"The Making of Ferguson,"by Richard Rothstein November/December 2014 issue of Poverty & Race
It is a familiar story. Police viciously assault or kill an unarmed African American man or boy. The black community rises up in protest, often in violent riots. Among many others, it is a 1919 story (Chicago), a 1943 story (Detroit, Harlem), a 1967 story (Newark and over a hundred more), a 1992 story (Los Angeles) and now a contemporary one in St. Louis.
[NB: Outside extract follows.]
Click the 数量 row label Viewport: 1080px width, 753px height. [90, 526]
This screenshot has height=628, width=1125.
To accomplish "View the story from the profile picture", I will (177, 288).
Following the 1967 riots, President Lyndon Johnson appointed an investigatory commission headed by Illinois Governor Otto Kerner. The commission concluded that unprovoked police attacks on black men was pervasive nationwide. It found that housing discrimination had locked black families into overcrowded ghettos where municipal services were denied and rents were exorbitant. It observed that federal financial support was available for housing only if it was segregated. It concluded that the nation was “moving toward two societies, one black, one white—separate and unequal.”
Although we have made some progress since then, it is most remarkable how little has changed, and how much we have forgotten about the underlying causes of segregated neighborhoods where police play an almost colonial role of keeping black men and boys in their place, and of the African American rage that follows. Most even reasonably well-informed people find it curious that once-urban ghetto conditions have now migrated to inner-ring suburbs like Ferguson.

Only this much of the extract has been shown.